This is so sad (if it's true).
It sounds to me like the dad (OPs partner) is going to work to support his blended family. The mother (dad's ex) is also working, presumably to provide for her 2 children.
The OP is a SAHM with her "own" 2 young children, is finding parenting them hard (not sleeping properly etc) and her partner is expecting her to care occasionally for his 2 older children in his/their home.
I am really not understanding the problem here. Did Mallodie really not stop to think when she hooked up with a man with 2 children that she may be expected to assist in the care of his children? Surely as a stepmum they are by extension her children too? They are the half siblings of her own children for goodness sakes!
Mallodie - you need a reality check.

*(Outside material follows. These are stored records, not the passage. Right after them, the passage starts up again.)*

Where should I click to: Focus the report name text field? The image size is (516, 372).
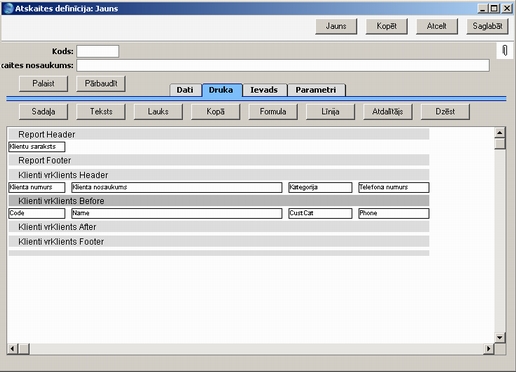click(283, 65)
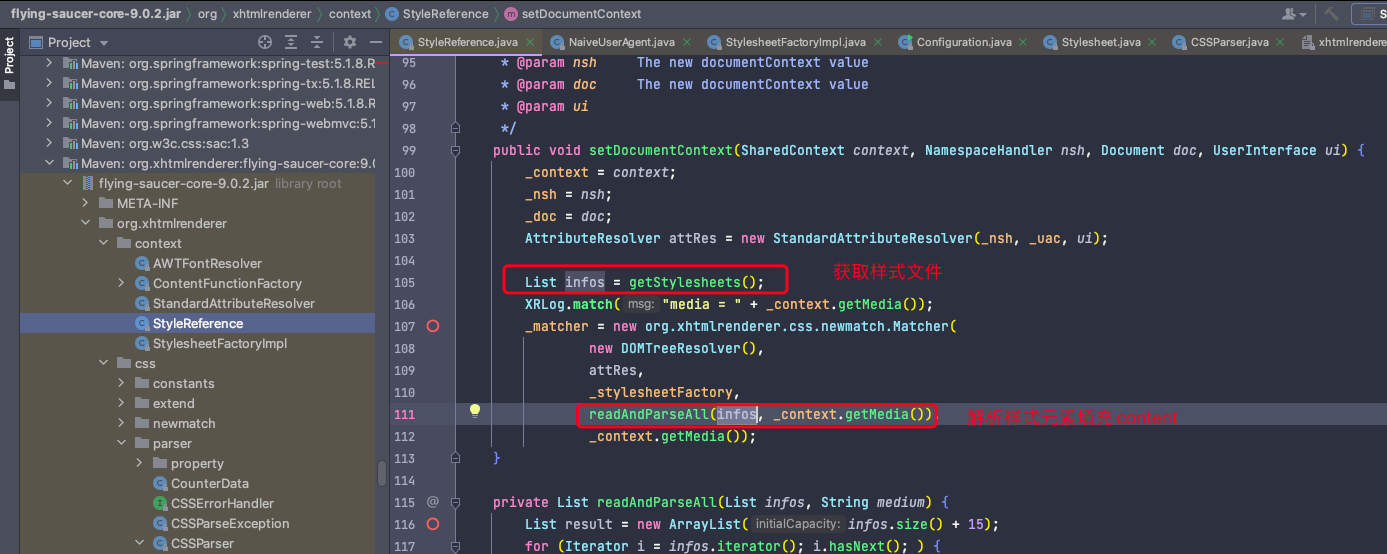Open Project panel gear settings

[350, 42]
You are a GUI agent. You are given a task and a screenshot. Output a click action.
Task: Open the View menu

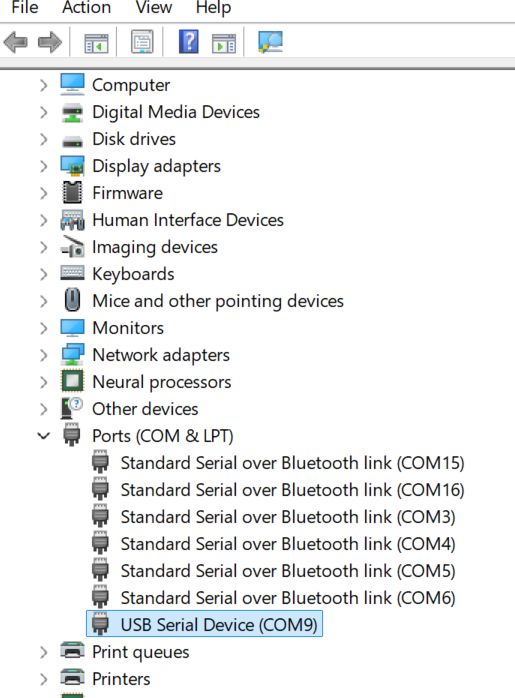(154, 7)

Children do not stop needing care and supervision once they hit 10. They are still children. You cannot expect them to live over the road in an empty house for the day whilst you swan around with your little ones.

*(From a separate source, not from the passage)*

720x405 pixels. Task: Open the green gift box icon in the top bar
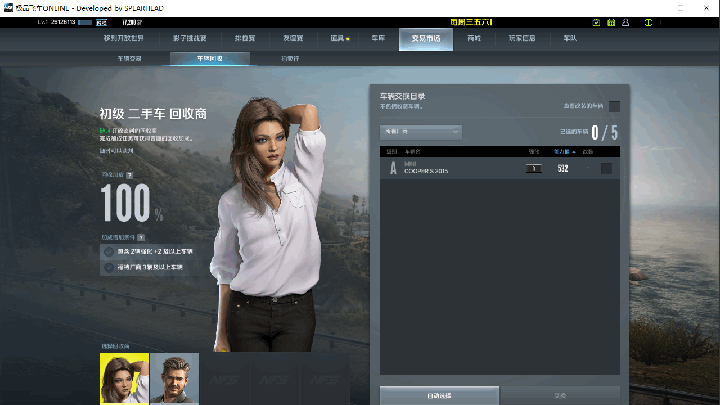pos(611,22)
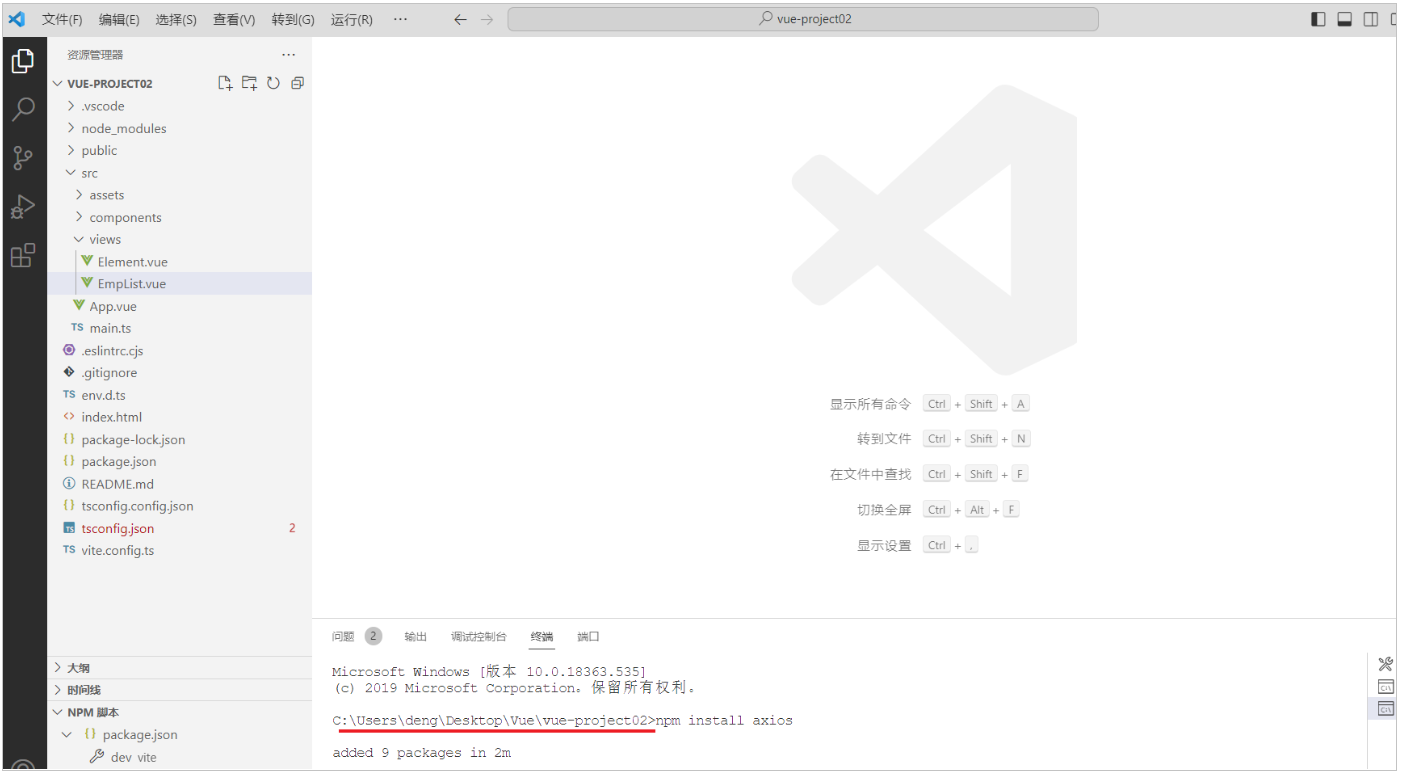1401x776 pixels.
Task: Open the Run and Debug view
Action: pos(23,206)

OK I can understand you might be feeling out upon, but you need to sort that out with your partner not take it out on 2 rather abandoned children. Ignoring them and not feeding them is petty and childish, even more so if the older one has special needs. You should be more helpful in his case, not less so.
I don't think you're depressed and I don't think you need to see a GP, but you need a kick up the bum to realise that you have a very skewed view of parenting especially in a blended family. You're all in this together and the sooner you sit down with your partner and get it sorted the better really.